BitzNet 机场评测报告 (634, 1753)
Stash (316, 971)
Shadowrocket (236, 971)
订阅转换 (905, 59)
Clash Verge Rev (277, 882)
○ ○ ○ ○ ○ ○ ○
Every record listed above needs to be written out again exactly.

The completed task ->
BitzNet 机场评测报告 (634, 1753)
Stash (316, 971)
Shadowrocket (236, 971)
订阅转换 (905, 59)
Clash Verge Rev (277, 882)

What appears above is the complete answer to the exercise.